-- START --
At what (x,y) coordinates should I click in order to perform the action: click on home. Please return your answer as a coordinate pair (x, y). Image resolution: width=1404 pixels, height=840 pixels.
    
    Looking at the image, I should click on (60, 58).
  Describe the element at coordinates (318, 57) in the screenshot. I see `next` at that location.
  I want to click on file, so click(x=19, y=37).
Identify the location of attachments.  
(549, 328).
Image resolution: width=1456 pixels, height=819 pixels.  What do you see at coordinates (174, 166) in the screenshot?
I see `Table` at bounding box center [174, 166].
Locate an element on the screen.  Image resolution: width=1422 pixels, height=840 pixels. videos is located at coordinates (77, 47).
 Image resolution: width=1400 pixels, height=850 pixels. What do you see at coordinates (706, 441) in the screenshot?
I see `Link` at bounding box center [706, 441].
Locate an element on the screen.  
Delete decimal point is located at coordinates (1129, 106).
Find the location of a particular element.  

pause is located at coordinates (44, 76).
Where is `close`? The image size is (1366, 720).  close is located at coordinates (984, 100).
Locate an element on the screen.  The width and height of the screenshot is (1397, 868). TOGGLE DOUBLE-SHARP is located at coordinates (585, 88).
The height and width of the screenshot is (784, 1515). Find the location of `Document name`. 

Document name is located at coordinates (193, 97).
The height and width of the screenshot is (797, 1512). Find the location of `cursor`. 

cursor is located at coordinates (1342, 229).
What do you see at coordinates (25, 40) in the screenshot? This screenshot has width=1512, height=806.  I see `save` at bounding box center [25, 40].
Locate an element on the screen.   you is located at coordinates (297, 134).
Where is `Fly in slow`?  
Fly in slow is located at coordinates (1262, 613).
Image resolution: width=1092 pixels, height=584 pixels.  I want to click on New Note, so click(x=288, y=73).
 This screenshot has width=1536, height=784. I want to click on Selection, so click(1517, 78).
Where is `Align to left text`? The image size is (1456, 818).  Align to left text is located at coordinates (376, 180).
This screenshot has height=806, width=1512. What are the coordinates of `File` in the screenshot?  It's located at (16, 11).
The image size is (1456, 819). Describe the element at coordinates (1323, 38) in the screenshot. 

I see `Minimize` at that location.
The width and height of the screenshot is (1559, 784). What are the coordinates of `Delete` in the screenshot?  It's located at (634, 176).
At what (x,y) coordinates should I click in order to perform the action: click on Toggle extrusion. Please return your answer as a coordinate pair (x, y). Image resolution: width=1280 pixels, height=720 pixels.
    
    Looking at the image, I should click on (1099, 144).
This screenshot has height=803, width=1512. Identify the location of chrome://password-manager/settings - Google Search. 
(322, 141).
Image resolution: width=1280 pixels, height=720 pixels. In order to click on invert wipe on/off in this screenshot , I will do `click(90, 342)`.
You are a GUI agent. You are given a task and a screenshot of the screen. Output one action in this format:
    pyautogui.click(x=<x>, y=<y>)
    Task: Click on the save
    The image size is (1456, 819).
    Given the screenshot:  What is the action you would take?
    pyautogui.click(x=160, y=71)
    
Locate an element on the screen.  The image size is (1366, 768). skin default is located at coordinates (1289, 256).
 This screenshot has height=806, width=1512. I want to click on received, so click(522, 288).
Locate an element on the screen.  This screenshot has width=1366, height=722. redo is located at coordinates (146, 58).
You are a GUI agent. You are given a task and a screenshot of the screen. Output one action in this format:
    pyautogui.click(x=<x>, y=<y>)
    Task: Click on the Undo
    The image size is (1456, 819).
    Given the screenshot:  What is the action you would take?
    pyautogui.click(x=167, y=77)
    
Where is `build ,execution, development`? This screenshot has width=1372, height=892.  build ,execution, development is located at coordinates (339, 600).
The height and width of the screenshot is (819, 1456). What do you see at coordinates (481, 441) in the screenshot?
-- END --
▸ What this task involves:
Update only the stretch from the line containing "coordinates (1289, 256)." through the end of the rows, replacing "Locate an element on the screen" with "Find an element on the screen" and leaving everything else unchanged.

▸ Exercise answer:
Find an element on the screen.  The image size is (1366, 768). skin default is located at coordinates (1289, 256).
 This screenshot has height=806, width=1512. I want to click on received, so click(522, 288).
Find an element on the screen.  This screenshot has width=1366, height=722. redo is located at coordinates (146, 58).
You are a GUI agent. You are given a task and a screenshot of the screen. Output one action in this format:
    pyautogui.click(x=<x>, y=<y>)
    Task: Click on the Undo
    The image size is (1456, 819).
    Given the screenshot:  What is the action you would take?
    pyautogui.click(x=167, y=77)
    
Where is `build ,execution, development`? This screenshot has width=1372, height=892.  build ,execution, development is located at coordinates (339, 600).
The height and width of the screenshot is (819, 1456). What do you see at coordinates (481, 441) in the screenshot?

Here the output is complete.